Combes AJ, Courau T, Kuhn NF, Hu KH, Ray A, Chen WS, Chew NW, Cleary SJ, Kushnoor D, Reeder GC, Shen A, Tsui J, Hiam-Galvez KJ, Muñoz-Sandoval P, Zhu WS, Lee DS, Sun Y, You R, Magnen M, Rodriguez L, Im KW, Serwas NK, Leligdowicz A, Zamecnik CR, Loudermilk RP, Wilson MR, Ye CJ, Fragiadakis GK, Looney MR, Chan V, Ward A, Carrillo S; UCSF COMET Consortium, Matthay M, Erle DJ, Woodruff PG, Langelier C, Kangelaris K, Hendrickson CM, Calfee C, Rao AA, Krummel MF. Global absence and targeting of protective immune states in severe COVID-19. Nature. 2021 Jan 25. doi: 10.1038/s41586-021-03234-7. Epub ahead of print. PMID: 33494096.

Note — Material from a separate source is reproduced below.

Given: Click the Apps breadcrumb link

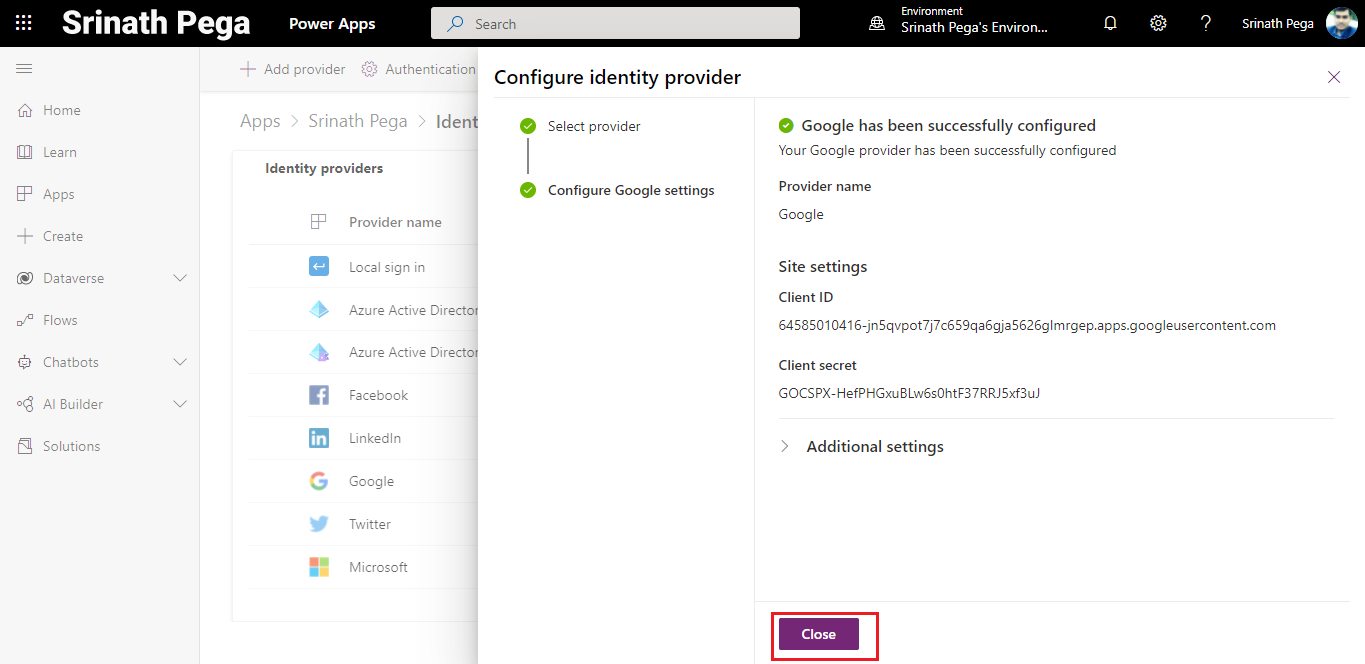Looking at the screenshot, I should point(260,121).
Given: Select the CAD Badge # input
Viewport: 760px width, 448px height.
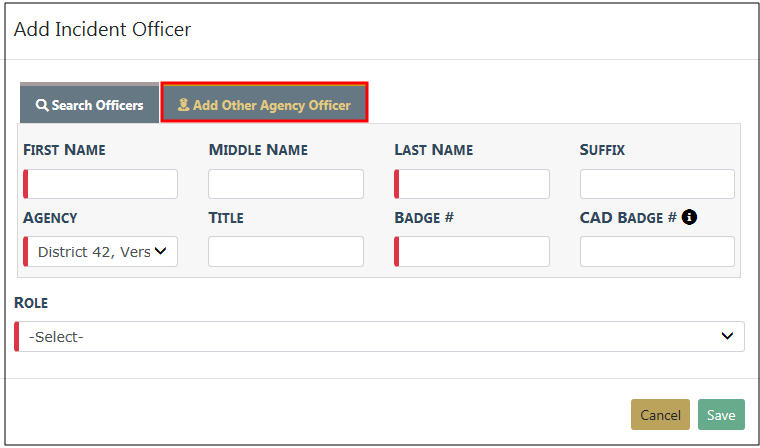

While SARS-CoV-2 infection has pleiotropic and systemic effects in some patients^1-3, many others experience milder symptoms. We sought a holistic understanding of the severe/mild distinction in COVID-19 pathology, and its origins. We performed a whole-blood preserving single-cell analysis protocol to integrate contributions from all major cell types including neutrophils, monocytes, platelets, lymphocytes and the contents of serum. Patients with mild COVID-19 disease display a coordinated pattern of interferon-stimulated gene (ISG) expression³ across every cell population and these cells are systemically absent in patients with severe disease. Severe COVID-19 patients also paradoxically produce very high anti-SARS-CoV-2 antibody titers and have lower viral load as compared to mild disease. Examination of the serum from severe patients demonstrates that they uniquely produce antibodies that functionally block the production of the mild disease-associated ISG-expressing cells, by engaging conserved signaling circuits that dampen cellular responses to interferons. Overzealous antibody responses pit the immune system against itself in many COVID-19 patients and perhaps in other viral infections and this study defines targets for immunotherapies in severe patients to re-engage viral defense.